MATERIAL FOR THE TASK: Begin

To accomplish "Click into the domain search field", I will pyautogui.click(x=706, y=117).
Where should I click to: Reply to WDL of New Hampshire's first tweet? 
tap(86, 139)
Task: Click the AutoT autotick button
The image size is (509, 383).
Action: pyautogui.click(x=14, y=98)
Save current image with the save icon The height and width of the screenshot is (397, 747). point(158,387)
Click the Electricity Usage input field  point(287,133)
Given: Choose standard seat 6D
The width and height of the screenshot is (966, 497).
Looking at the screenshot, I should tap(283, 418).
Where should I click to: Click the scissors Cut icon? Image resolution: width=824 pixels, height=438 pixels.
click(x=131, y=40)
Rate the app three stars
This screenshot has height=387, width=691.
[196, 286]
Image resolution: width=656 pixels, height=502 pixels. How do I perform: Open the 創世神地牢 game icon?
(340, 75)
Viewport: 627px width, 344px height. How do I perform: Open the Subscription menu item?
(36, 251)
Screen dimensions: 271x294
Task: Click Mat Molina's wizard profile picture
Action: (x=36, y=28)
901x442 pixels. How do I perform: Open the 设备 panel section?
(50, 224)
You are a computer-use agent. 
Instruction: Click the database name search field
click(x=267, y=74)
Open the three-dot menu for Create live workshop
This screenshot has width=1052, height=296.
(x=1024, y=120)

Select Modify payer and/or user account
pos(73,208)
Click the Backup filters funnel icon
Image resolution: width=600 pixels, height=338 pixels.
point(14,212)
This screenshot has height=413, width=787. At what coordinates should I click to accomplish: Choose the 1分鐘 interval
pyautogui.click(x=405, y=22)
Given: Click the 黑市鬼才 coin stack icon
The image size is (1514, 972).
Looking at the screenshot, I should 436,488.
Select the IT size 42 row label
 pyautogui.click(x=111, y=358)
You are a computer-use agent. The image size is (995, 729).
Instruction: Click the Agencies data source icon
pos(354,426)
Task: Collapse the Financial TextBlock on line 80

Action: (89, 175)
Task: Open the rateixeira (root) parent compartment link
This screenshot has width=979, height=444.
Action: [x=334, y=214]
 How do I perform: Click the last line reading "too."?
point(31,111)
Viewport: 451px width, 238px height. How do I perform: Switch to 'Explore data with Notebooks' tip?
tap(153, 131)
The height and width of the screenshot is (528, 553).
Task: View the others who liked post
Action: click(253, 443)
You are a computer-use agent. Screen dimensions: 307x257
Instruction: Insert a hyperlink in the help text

MATERIAL FOR THE TASK: End

# EXERCISE BRIEF:
Taking the line containing "Task: Open the" as the first, please return it and every line after it through the end of the entries, exactly and only those.

# OUTPUT OF THE EXERCISE:
Task: Open the rateixeira (root) parent compartment link
This screenshot has width=979, height=444.
Action: [x=334, y=214]
 How do I perform: Click the last line reading "too."?
point(31,111)
Viewport: 451px width, 238px height. How do I perform: Switch to 'Explore data with Notebooks' tip?
tap(153, 131)
The height and width of the screenshot is (528, 553).
Task: View the others who liked post
Action: click(253, 443)
You are a computer-use agent. Screen dimensions: 307x257
Instruction: Insert a hyperlink in the help text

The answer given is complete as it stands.